## SELECTION
It’s another busy week for literary events. Here’s a sample of what’s going on across the country:

  • Dinner and reading with Pico Iyer, Grano, Toronto (Feb. 4, 7:30 p.m., $100)
  • Ron Stevens signs Much Ado About Squat, McNally Robinson, Winnipeg (Feb. 4, 2:00 p.m., free)
  • Debbie Hanlon and Grant Boland sign The Adventures of Gus & Isaac: Backyard Bullies, Chapters, St. John’s (Feb. 4, 1 p.m., free) and Coles (Feb. 5, 1.p.m., free)
  • Lorenzo Reading Series presents an evening with Alexander MacLeod, University of New Brunswick, Saint John (Feb. 6, 7 p.m., free)
  • Sue Goyette reads from her poetry collection Outskirts, Saint Mary’s University, Halifax (Feb. 7, 7 p.m., free)

## MATERIAL
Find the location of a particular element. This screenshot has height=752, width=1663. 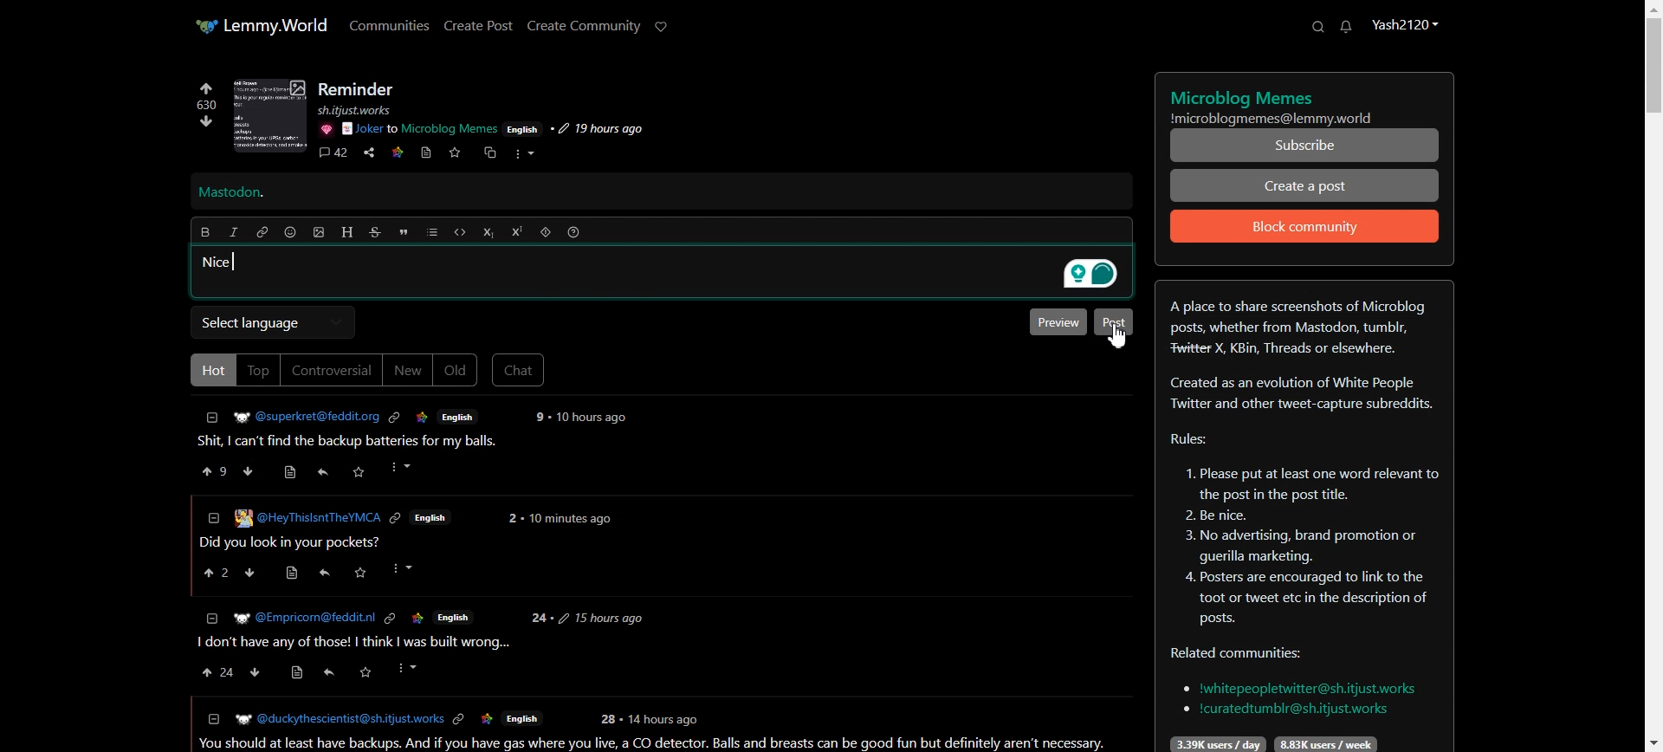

* * *

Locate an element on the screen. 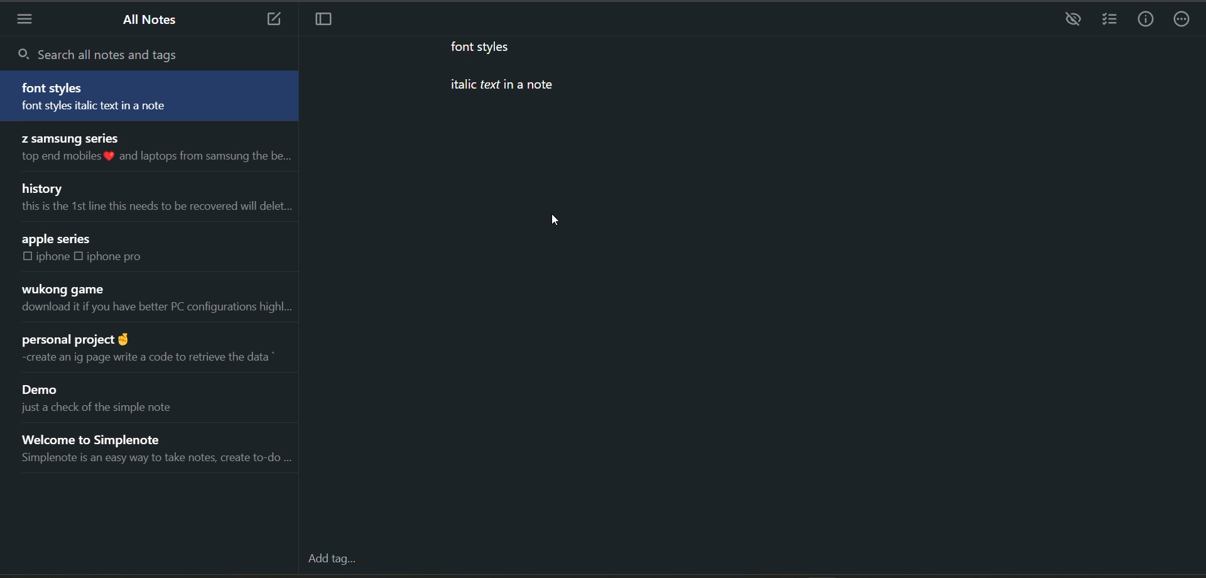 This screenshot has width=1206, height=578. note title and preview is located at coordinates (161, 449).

## STATED EXERCISE
Reproduce the literary events list in full, word for word. These lines have no connection to the literary events list.

## IN RESPONSE
It’s another busy week for literary events. Here’s a sample of what’s going on across the country:

  • Dinner and reading with Pico Iyer, Grano, Toronto (Feb. 4, 7:30 p.m., $100)
  • Ron Stevens signs Much Ado About Squat, McNally Robinson, Winnipeg (Feb. 4, 2:00 p.m., free)
  • Debbie Hanlon and Grant Boland sign The Adventures of Gus & Isaac: Backyard Bullies, Chapters, St. John’s (Feb. 4, 1 p.m., free) and Coles (Feb. 5, 1.p.m., free)
  • Lorenzo Reading Series presents an evening with Alexander MacLeod, University of New Brunswick, Saint John (Feb. 6, 7 p.m., free)
  • Sue Goyette reads from her poetry collection Outskirts, Saint Mary’s University, Halifax (Feb. 7, 7 p.m., free)